• **Exercise description**: Word for word, restate the lines of the listing below from the line with "The width and" through the line with "The image size is (868, 488).", and do not include the pictures.
[Records supplied — start]
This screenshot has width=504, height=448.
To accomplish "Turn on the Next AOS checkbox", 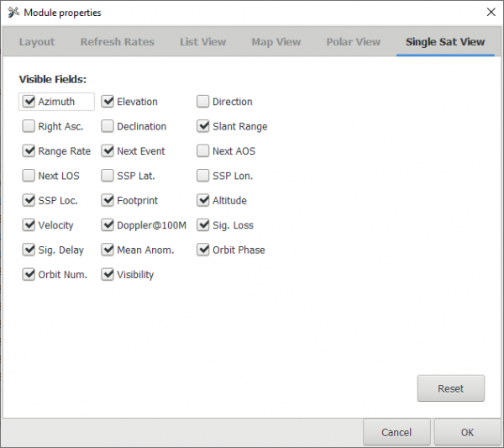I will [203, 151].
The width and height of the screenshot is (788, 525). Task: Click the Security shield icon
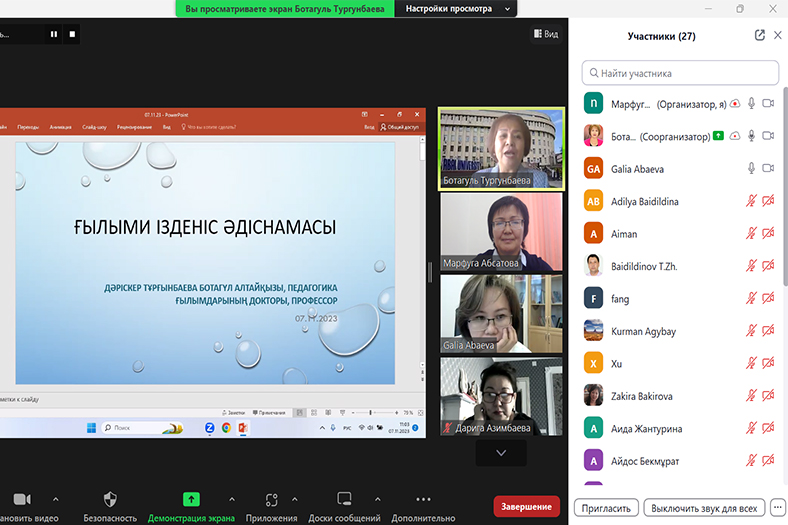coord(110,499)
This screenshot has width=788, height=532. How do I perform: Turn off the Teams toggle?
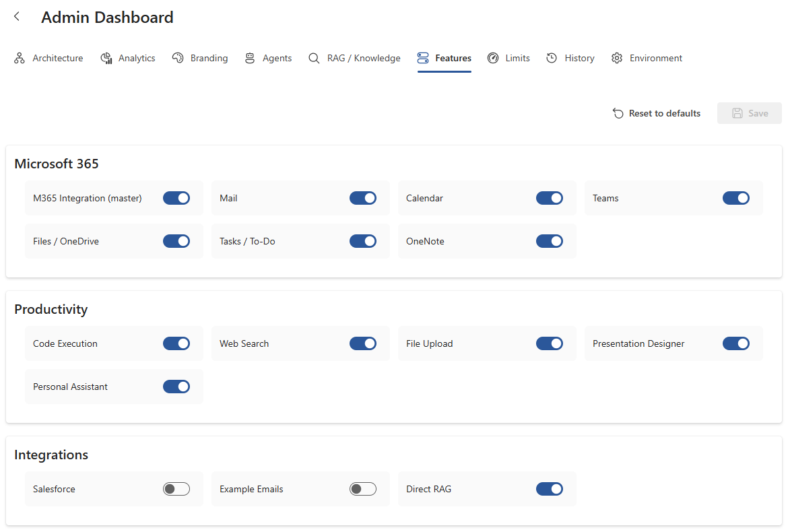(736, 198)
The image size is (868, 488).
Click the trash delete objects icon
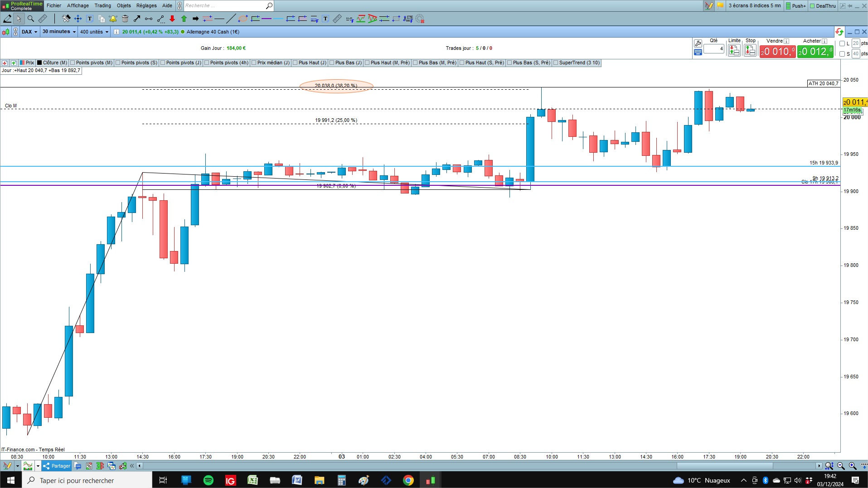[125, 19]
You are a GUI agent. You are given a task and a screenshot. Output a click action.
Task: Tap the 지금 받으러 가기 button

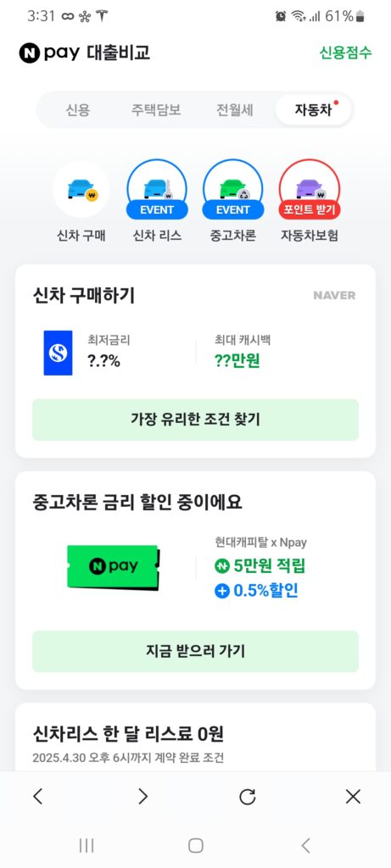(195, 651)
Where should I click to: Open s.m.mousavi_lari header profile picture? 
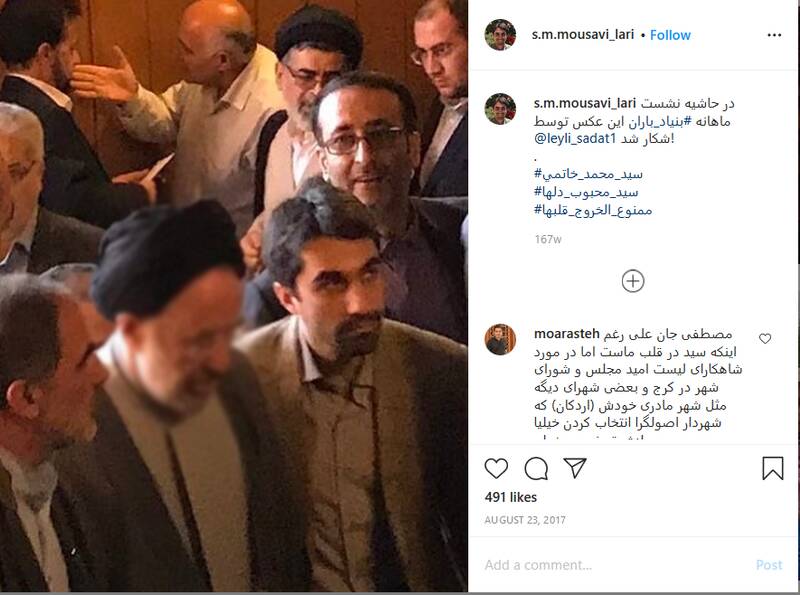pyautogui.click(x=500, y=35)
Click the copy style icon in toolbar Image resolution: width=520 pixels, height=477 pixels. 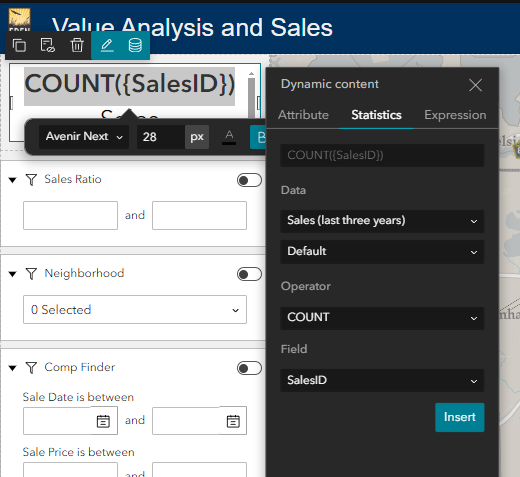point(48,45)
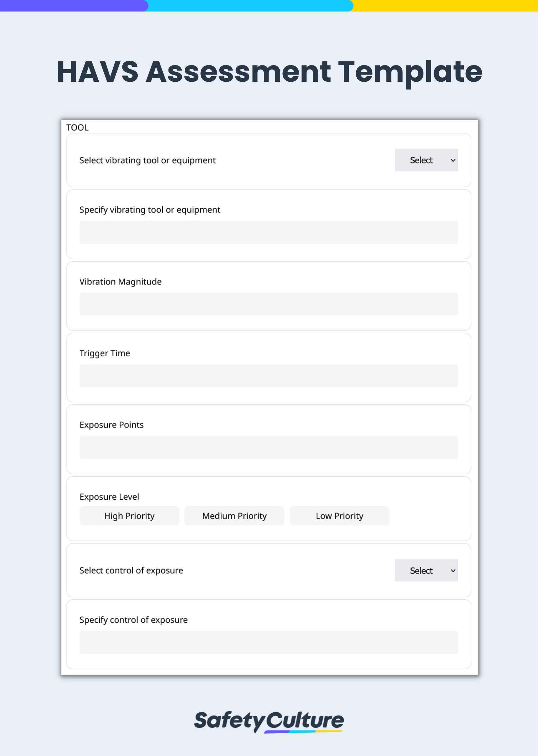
[Records supplied — finish]
• **Result of this task**:
The width and height of the screenshot is (788, 525). Task: Click the Security shield icon
coord(110,499)
This screenshot has width=788, height=532. How do I perform: Turn off the Teams toggle?
(736, 198)
The image size is (868, 488).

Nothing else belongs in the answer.